[SOLVED] make database of website on internet

ac_kumar · 08-19-2012, 02:49 PM

Hi I want to make a script which search for all the websites on internet and than add them in mysql database with there meta tags as keywords.
Any help is appreciated.
thanks in advance

TobiSGD · 08-19-2012, 03:22 PM

According to estimates the web currently contains about 7 billion webpages (http://www.worldwidewebsize.com/). If you assume an average data volume of 200 bytes per page (address + meta tags) you would need about 1.4 Petabyte disk space. So the first thing you should do is to buy a huge number of harddisks and servers to host your database.

devnull10 · 08-19-2012, 05:10 PM

Also be prepared to wait a little while...

Code:

 tmp $ time wget -O - www.google.co.uk > /dev/null
--2012-08-19 23:11:01--  http://www.google.co.uk/
Resolving www.google.co.uk (www.google.co.uk)... 173.194.67.94, 2a00:1450:4007:803::101f
Connecting to www.google.co.uk (www.google.co.uk)|173.194.67.94|:80... connected.
HTTP request sent, awaiting response... 200 OK
Length: unspecified [text/html]
Saving to: "STDOUT"

- **Data excerpt**
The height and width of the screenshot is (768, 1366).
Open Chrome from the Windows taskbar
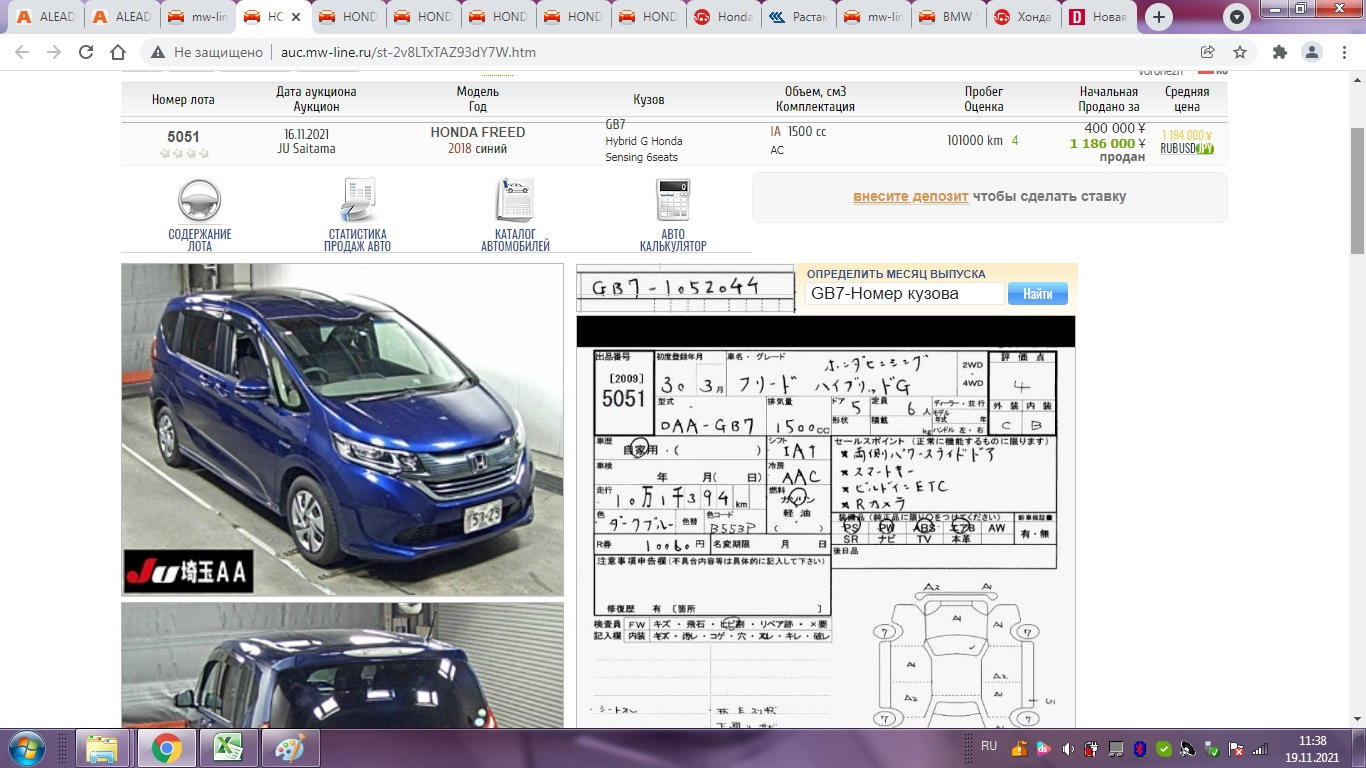tap(166, 747)
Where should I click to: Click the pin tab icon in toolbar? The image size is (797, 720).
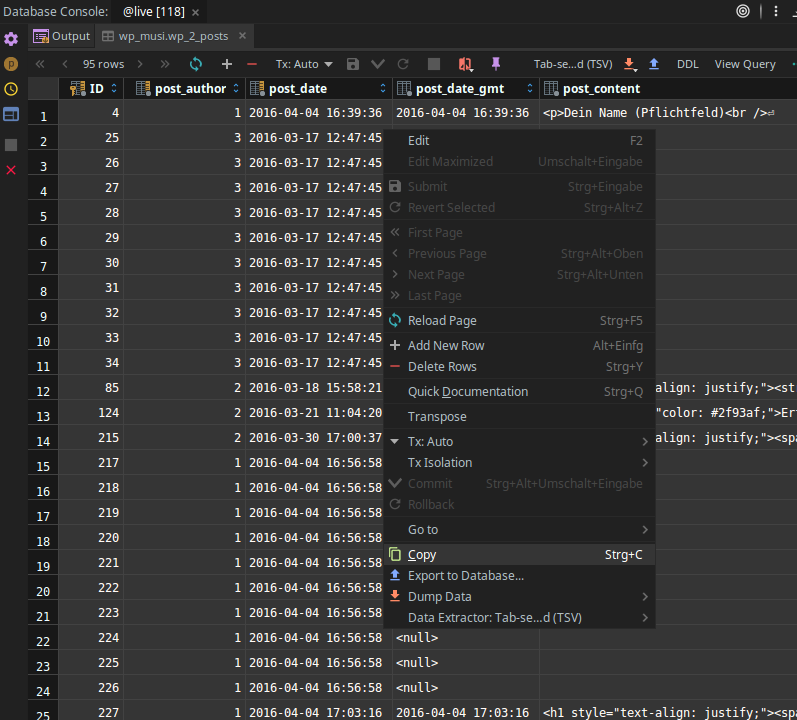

- **Short exercise 1**
In the forum thread about building a database of every website, what average size per page does TobiSGD assume?
- **Short exercise 2**
Transcribe the stretch of the website-database forum thread from "thanks in advance" through "host your database.".
- **Short exercise 3**
Go on with the website-database forum thread from its last line.
The data has nothing to do with the forum thread.

- **Exercise answer 1**
An average of 200 bytes per page, covering the address and meta tags.

- **Exercise answer 2**
thanks in advance

TobiSGD · 08-19-2012, 03:22 PM

According to estimates the web currently contains about 7 billion webpages (http://www.worldwidewebsize.com/). If you assume an average data volume of 200 bytes per page (address + meta tags) you would need about 1.4 Petabyte disk space. So the first thing you should do is to buy a huge number of harddisks and servers to host your database.

- **Exercise answer 3**
    [ <=>                                                       ] 13,143      --.-K/s   in 0.03s   

2012-08-19 23:11:01 (504 KB/s) - written to stdout [13143]


real    0m0.116s
user    0m0.005s
sys     0m0.000s

and that's with a pretty fast site and relatively small page. Add into that the time taken to parse the data, write to disk, mysql to release its resources etc... Even with multiple threads, you're looking quite a number of YEARS of processing.

TB0ne · 08-19-2012, 05:12 PM

Quote:

Originally Posted by ac_kumar

Hi I want to make a script which search for all the websites on internet and than add them in mysql database with there meta tags as keywords.
Any help is appreciated.
thanks in advance

Ahh...that's already been done. It's called "Google".

earthnet · 08-20-2012, 10:30 AM

Quote:

Originally Posted by ac_kumar

Any help is appreciated.

Help with what? You didn't ask any questions.

ac_kumar · 08-20-2012, 11:46 AM

Quote:

Originally Posted by TB0ne

Ahh...that's already been done. It's called "Google".

Do you think I dont know about google.
If you were advicing Linus Torvalds you would have said why to make Linux we have already invented Dos.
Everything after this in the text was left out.